Friday, November 16, 2012
So if you're hoping that the country's leaders can do something about global climate change, here's what you are up against: According to a new Quinnipiac poll, while nearly two-thirds of Pennsylvanians say they are concerned about global climate change, just over one-third of Republicans are. Chalk that up to another symptom of people living in a Fox News bubble, I guess. On the bright side, this also means that taking climate change seriously is a winning election issue: Independent voters worry about climate change by two-to-one margins.

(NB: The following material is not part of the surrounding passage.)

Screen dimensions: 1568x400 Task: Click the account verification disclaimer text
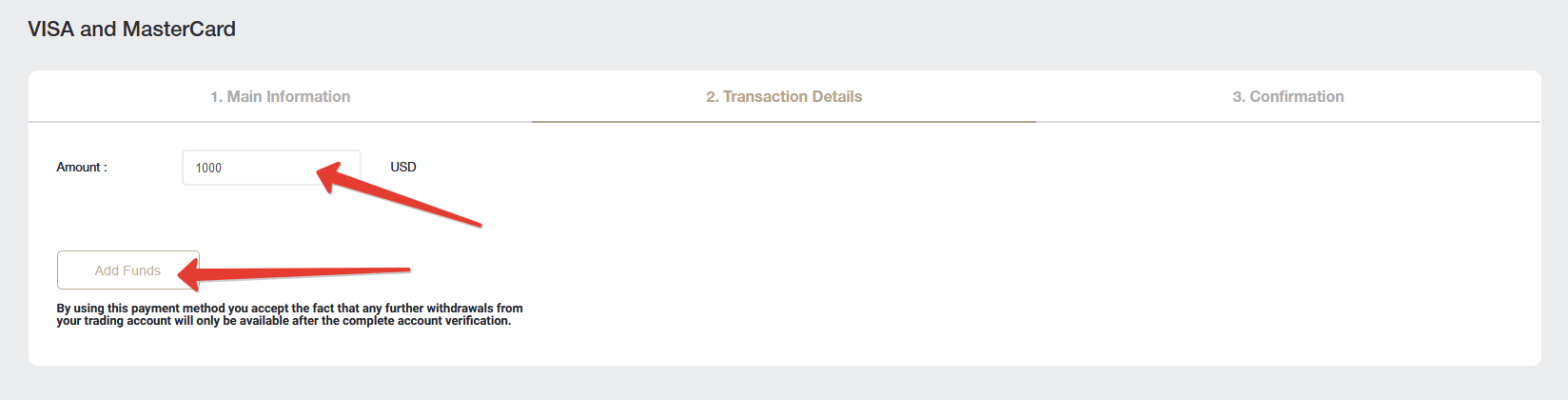pos(289,314)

In other environmental news, DEP secretary Michael Krancer came to town yesterday (where he was met by some protesters) and among other things denounced state Rep. Jesse White, who as noted here yesterday has been a sharp critic of the natural-gas industry. When not foaming at the mouth, Krancer offered up a vision in which Pennsylvania becomes an "energy superpower." Which, no doubt, will help facilitate our plans to secede from the United States!.
A new study published yesterday by progressive economists at the state and national level finds that, as in much of the country, income inequality in Pennsylvania has grown over the past decade. The key takeaway: "Between the late 1990s and mid-2000s, the annual incomes of the richest fifth of Pennsylvania households grew by 7.2 percent ($11,190), while those of the poorest fifth fell by 7.9 percent ($1,907)."
Days after a watchdog group started ringing alarm bells about backsliding performance at the Pittsburgh Public Schools, superintendent Linda Lane is trying to accentuate the positive. For example: Test scores in middle-school grades are better than the state average, you'll be reassured to learn.
From the conservative-skewing Pennsylvania Independent website comes this dire news: Your pitiful attempts to balance the budget are in vain! For rising pension costs -- which will cost an additional half-billion dollars in each of the next few yeares -- will make a mockery of your fiscal prudence! Since this involves beating up public-sector unions, among other things, expect it to be a popular topic of conversation in Harrisburg next year.